Our Anchor in the Storms of Life
When we look at the past, all our major ideological constructions seem to have failed and been tossed onto the scrap heap of history. Only one compelling claim to the truth remains convincing. We still have one secure hope, one way of seeing and understanding our place in the world: Christianity. The church has lived through two millennia because its founder, Jesus Christ, remains the same – yesterday, today and forever.
On the fateful night of the Titanic’s downfall, passengers who somehow still believed the hype, even refused to get in the lifeboats, despite being told that the ship was going down. They clung to their belief that the ship was unsinkable – and were actually offended when officers told them to evacuate, when they had paid such enormous sums of money for luxury accommodation. Other passengers were unable to get a place on the lifeboats because of the privileged few, who felt no concern for anyone but themselves. As a result, many of the boats, which were built to hold up to sixty people, left the Titanic with only fifteen aboard.
Through this film, the Titanic has been ’raised’ for another generation of people to feel the impact of its tragic demise. It is an important warning against selfishness and arrogance, as well as a wonderfully positive affirmation of love, which transcends all lines of class, wealth and status.

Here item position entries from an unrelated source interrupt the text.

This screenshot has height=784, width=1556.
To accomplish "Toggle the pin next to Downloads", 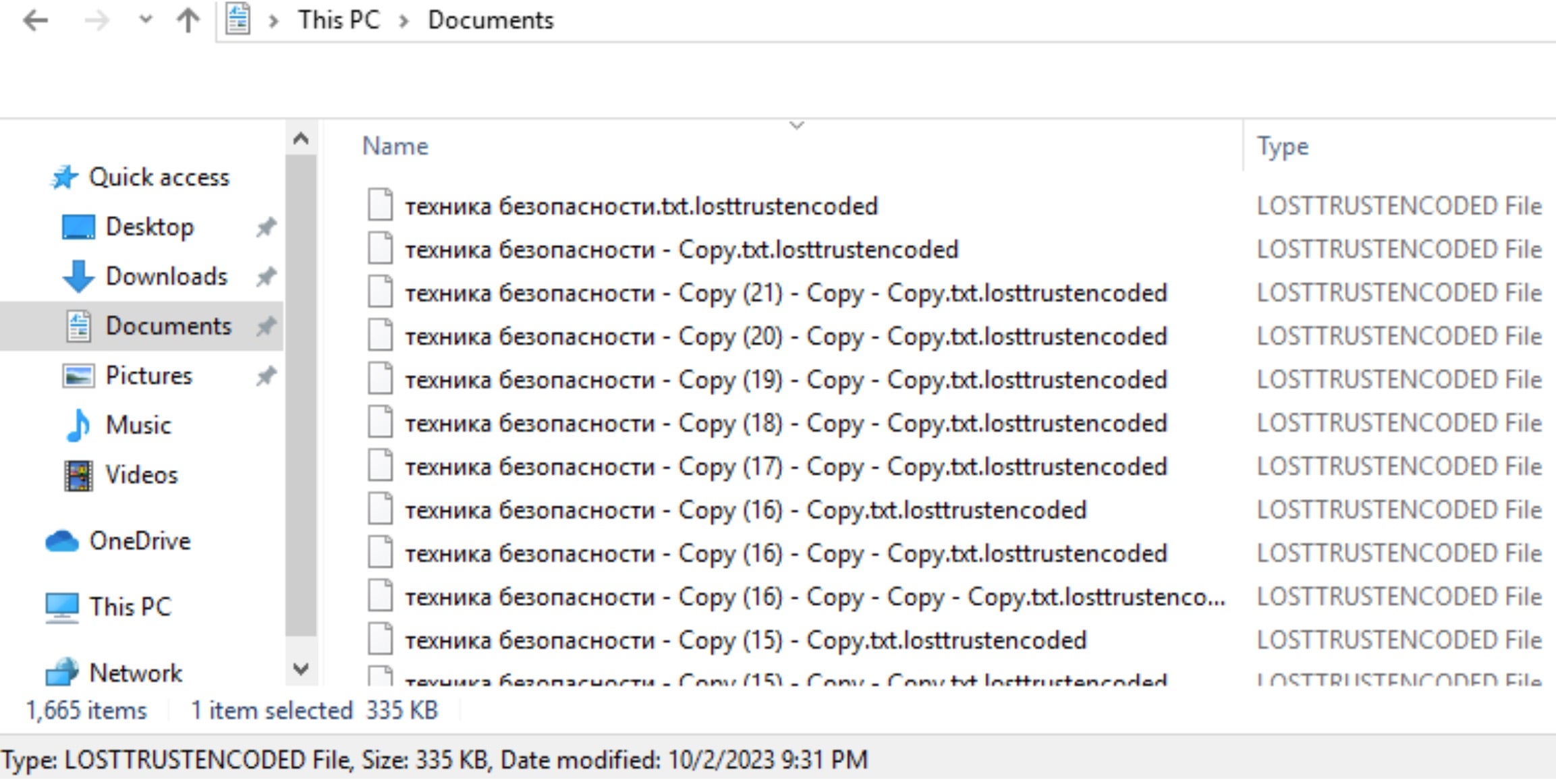I will (x=267, y=277).
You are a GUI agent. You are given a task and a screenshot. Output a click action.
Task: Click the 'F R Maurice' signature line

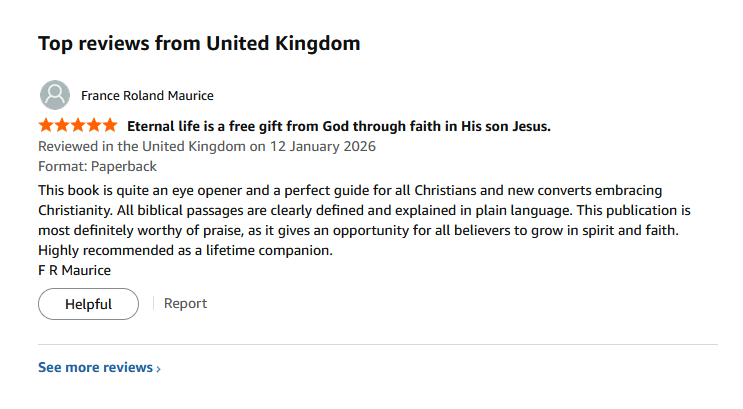74,270
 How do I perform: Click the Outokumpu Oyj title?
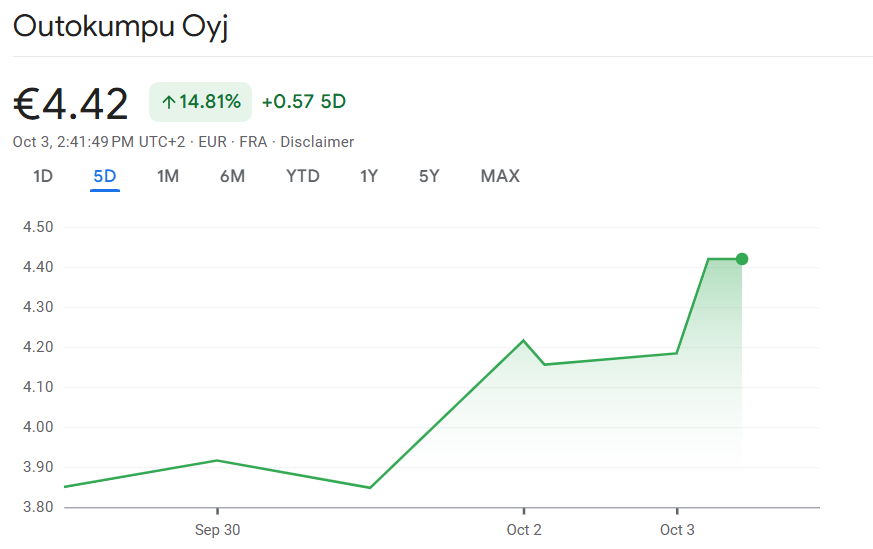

Jesus Christ demonstrated the supreme act of love in human history, by dying on our behalf, and being raised from the dead. If, as a race, we are sinking like the Titanic, then he has provided a lifeboat and we must all climb aboard. To miss it is to sink and die. Too many of us today continue to believe that the world is secure and safe, and that we’re fine to press on, full-speed ahead into the darkness. But we need Jesus – and there is more than enough room for everyone at the Cross.